調べてみると、そんなに離れてない場所みたい。そこでもビワマスが食べられるみたいだね。このブラックバスっていうのはなんだろう?
「ブラックバス……?」
『外来種っていって、もともといなかった魚』
『人間の悪い面が出ちゃったやつさ』
『そういえばブラックバスも食べられるんだっけ』
名物なのかは分からないけど、博物館。ちょっと見てみよう。
スマホで場所を調べて、転移。上から見下ろすと、結構大きな建物みたい。人も、結構いる、かな?
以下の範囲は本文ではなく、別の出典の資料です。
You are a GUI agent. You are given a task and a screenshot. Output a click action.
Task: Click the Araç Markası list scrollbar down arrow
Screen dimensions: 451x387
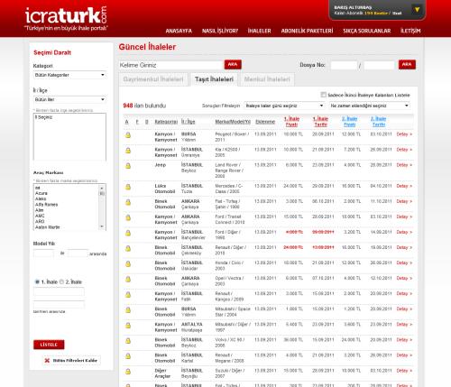(102, 226)
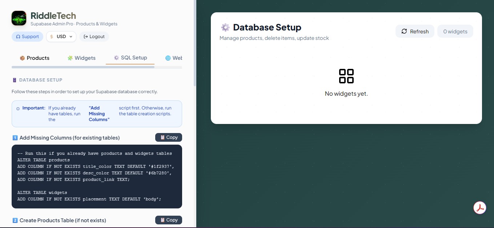Click the horizontal scrollbar below the tabs
This screenshot has height=228, width=494.
tap(97, 67)
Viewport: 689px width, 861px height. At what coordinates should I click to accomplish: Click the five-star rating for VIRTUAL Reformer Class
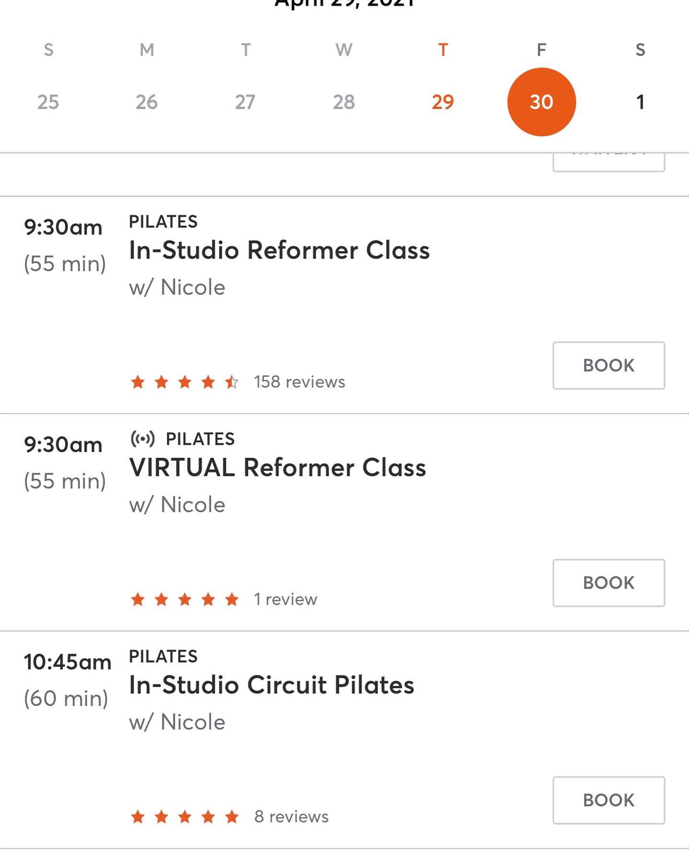184,599
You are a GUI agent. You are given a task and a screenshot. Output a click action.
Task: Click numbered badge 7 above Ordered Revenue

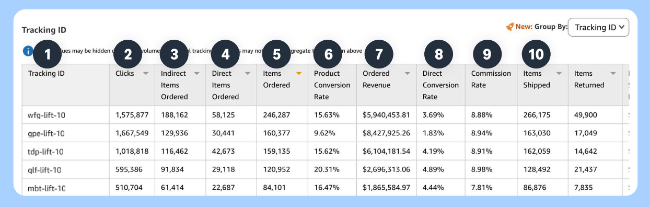379,53
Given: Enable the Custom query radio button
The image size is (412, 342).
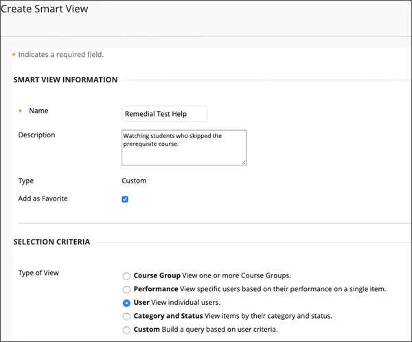Looking at the screenshot, I should coord(126,330).
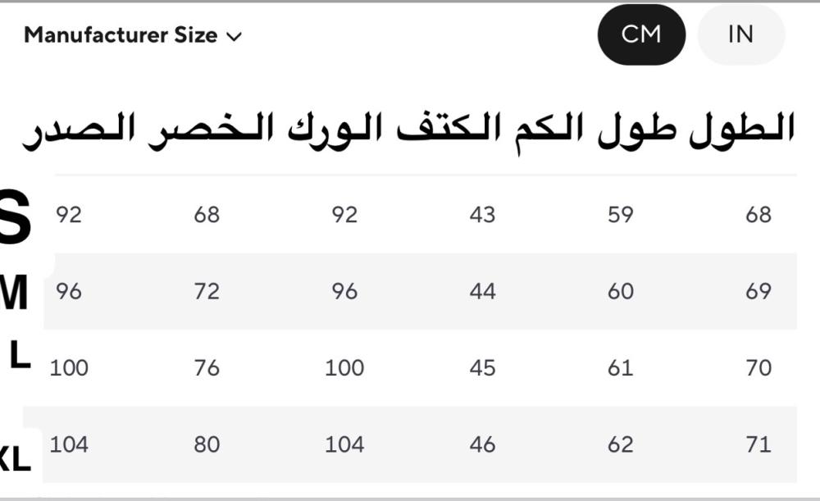Switch units to CM

(641, 34)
ゆっくり下りて入り口へ。周りの人が目を丸くしてるけど、気にせずに中に入ってみた。
とても広い部屋。そこに、たくさんの人がいた。人、というか、子供。小学生っていうのかな? それぐらいの子たち。私よりも少し小さいぐらい。三十人と少し、かな。
そんな子たちと目が合った。
「あ」
「あ」
『あ』
『これってまさか……』
子供たちの側には大人も三人ほどいて、頬を引きつらせていた。
「テレビで見たことある!」
「魔女さんだー!」
「ちっちゃい!」
「かわいい!」
子供たちがたくさん集まってきた。どんなイメージがあったのかは知らないけど、私よりちっちゃい子にちっちゃいと言われるのは納得できない。
「君たちの方がちっちゃい」
「でも魔女さんも先生よりちっちゃい!」
「むう……」
大人と比べられたら……確かに私の方が小さいけど……。
壁|w・)一本売りは一人で食べられる大きさではないので、良い子はちゃんと計画的に買いましょう。